The restaurant “La Table De Colette” is on a vineless street making getting to the location difficult. It had just recently opened the moment I turned the corner, as I have no object permanence.
When I walked inside, I was immediately struck by how brilliantly the muted front of the entrance gave way to a splendid, yet cozy dining room lit by delicate candles in ornate, mismatching, but unified sconces. I was also immediately struck by one of the sconces thrown by a waitress in the back. This was a troubling first impression of the waitstaff and I prepared myself for another one-star review.
I waited for over five minutes at the hostess station before anyone came to seat me. Finally, a harried-looking gentleman came toward me. There must have been an accident in the back because he was waving a broom at me trying to explain himself. I hooted a monkey laugh to let him know it was no trouble and that I only needed a table for one. Unbelievably, he turned and ran back to the kitchen! Very rude! So I decided to take one of the empty tables for myself and wait to be served.
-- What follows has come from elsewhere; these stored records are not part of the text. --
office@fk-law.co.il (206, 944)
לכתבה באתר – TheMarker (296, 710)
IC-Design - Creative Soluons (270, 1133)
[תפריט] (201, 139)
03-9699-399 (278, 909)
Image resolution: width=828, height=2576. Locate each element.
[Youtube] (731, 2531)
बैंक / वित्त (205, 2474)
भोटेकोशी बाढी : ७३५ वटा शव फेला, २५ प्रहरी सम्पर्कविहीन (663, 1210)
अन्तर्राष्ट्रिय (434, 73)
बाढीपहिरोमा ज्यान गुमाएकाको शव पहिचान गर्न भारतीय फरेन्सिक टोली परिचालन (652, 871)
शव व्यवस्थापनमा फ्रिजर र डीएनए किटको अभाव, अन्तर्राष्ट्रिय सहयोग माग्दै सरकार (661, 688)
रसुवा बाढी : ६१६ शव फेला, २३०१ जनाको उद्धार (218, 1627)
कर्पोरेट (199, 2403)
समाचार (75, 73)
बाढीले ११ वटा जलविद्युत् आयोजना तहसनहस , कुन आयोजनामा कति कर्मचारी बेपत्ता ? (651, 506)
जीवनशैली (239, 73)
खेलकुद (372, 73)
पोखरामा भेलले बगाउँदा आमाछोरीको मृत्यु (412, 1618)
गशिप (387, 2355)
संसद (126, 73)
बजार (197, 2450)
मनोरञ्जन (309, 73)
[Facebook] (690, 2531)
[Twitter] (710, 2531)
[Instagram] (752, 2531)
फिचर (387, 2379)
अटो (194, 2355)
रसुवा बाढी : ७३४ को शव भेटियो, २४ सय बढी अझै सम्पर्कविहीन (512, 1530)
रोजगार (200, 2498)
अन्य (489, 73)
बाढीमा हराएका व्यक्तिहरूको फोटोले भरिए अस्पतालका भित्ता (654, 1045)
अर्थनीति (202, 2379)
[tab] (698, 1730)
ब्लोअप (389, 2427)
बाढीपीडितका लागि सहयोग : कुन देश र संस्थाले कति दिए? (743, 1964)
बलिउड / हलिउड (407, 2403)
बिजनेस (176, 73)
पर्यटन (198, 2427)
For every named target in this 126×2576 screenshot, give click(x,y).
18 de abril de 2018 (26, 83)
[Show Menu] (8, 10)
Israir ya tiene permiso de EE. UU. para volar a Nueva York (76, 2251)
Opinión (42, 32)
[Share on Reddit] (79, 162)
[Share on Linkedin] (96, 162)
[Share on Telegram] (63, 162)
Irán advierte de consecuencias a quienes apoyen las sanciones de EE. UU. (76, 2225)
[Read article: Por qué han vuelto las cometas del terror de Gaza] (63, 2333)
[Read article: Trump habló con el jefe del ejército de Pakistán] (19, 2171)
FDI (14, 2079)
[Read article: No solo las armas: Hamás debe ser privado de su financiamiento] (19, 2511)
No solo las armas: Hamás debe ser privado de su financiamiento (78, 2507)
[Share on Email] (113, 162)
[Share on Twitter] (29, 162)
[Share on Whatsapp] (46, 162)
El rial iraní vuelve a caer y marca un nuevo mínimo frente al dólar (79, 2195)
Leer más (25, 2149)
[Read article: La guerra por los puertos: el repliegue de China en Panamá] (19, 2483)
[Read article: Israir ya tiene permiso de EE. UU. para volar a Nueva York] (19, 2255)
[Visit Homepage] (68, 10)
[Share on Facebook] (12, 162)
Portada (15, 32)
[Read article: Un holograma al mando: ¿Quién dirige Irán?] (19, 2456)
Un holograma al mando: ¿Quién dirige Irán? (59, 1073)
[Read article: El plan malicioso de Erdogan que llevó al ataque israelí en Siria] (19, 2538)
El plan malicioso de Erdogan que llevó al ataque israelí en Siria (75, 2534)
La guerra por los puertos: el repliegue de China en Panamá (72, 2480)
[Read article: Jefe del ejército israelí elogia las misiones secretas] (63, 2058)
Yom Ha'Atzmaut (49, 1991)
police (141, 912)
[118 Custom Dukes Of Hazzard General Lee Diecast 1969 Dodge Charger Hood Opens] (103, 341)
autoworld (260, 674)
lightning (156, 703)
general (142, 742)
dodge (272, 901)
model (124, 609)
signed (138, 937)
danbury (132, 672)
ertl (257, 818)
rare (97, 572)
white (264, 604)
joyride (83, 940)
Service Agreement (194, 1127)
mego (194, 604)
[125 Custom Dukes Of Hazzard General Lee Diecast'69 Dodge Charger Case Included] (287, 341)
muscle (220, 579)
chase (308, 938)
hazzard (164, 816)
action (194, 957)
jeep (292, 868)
I was delighted to see that the restaurant offered utensils of a variety I knew only a few like myself could wield. Sharp ones and pokey ones and some that fogged up when you blew on them, as is polite. What fun! What class!
The atmosphere was quite lively, guests were jumping up on tables and brandishing their utensils, just like my dinners at home in the jungle. I have spent too much time in the circus, how I missed the dignity of dining!
When no waiter came to take my order I asked to taste my neighbors who happily flung themselves out of the way and onto the floor. Quite generous, the French. For the first course, the oyster bisque was marvelous but perhaps some pureed banana would have added the extra zing the dish was missing. My entrée, grilled black sea bass, was so delicious I just had to put my hands in the air then bang on my head and then the table a few times. Though I would like to see some more variety added to the menu, maybe a giant banana that I could slide into my mouth in one bite and then toss the peel over my shoulder.
For dessert, I sampled the banana pudding which I found wanting.
The walls of La Table are decorated with vintage images of exotic locales, I was pained to learn that these images were actually paintings and not portals to the locations shown. The price of rising costs in the industry! I was also elated and then immediately scandalized to see an orangutan of equal weight and height staring right at me. A threat!
I shrieked at the stranger to leave me and my friends alone and he shouted right back, the nerve. After some coaxing, I was able to get my dining partners to begin screaming as well for a more unified front. But cooler heads prevailed! Thanks to my limited self-recognition, I realized the interloper was my own reflection. To be sure, I smeared jam on my forehead, as I had been previously schooled in the matter. I tested my companions as well to be absolutely sure and I was so wonderfully impressed with how still they sat while I applied the marker.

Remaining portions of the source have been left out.